What is asked:
Extract the data starting with the line that contains "Where should I click to: Click" and going on through the line that contains "The height and", and reproduce those lines exactly as they appear.
· · ·
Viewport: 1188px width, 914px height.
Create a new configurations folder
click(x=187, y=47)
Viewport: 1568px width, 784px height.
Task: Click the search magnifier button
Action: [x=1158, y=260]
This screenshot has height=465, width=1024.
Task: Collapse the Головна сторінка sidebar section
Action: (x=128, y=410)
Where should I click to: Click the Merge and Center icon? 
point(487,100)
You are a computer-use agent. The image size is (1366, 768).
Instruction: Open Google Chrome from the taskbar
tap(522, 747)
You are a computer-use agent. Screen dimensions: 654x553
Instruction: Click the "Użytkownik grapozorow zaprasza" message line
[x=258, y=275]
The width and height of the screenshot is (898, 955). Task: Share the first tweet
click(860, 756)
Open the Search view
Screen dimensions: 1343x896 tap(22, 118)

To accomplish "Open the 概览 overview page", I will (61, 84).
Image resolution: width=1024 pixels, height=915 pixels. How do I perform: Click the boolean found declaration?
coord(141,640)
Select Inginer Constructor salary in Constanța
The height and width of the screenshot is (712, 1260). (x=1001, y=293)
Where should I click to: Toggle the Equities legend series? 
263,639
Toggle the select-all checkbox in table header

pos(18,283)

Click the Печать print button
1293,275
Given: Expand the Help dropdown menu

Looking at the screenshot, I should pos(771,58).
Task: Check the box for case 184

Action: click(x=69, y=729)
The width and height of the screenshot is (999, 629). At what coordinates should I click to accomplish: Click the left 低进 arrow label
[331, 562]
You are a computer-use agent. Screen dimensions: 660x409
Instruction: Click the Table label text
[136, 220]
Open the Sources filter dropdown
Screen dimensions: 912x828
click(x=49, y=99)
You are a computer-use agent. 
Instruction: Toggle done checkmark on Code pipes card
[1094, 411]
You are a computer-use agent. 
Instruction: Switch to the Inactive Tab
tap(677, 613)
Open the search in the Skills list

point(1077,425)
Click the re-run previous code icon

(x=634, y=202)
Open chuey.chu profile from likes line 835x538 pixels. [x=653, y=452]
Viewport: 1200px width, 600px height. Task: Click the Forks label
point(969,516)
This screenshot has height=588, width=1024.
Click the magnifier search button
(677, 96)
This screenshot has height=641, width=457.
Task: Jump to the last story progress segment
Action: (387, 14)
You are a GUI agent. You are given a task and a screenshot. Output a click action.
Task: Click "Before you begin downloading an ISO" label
· · ·
The reply:
Where should I click to: Click the Merge and Center icon? 
point(487,100)
You are a computer-use agent. The image size is (1366, 768).
Instruction: Open Google Chrome from the taskbar
tap(522, 747)
You are a computer-use agent. Screen dimensions: 654x553
Instruction: Click the "Użytkownik grapozorow zaprasza" message line
[x=258, y=275]
The width and height of the screenshot is (898, 955). Task: Share the first tweet
click(860, 756)
Open the Search view
Screen dimensions: 1343x896 tap(22, 118)

To accomplish "Open the 概览 overview page", I will (61, 84).
Image resolution: width=1024 pixels, height=915 pixels. How do I perform: Click the boolean found declaration?
coord(141,640)
Select Inginer Constructor salary in Constanța
The height and width of the screenshot is (712, 1260). (x=1001, y=293)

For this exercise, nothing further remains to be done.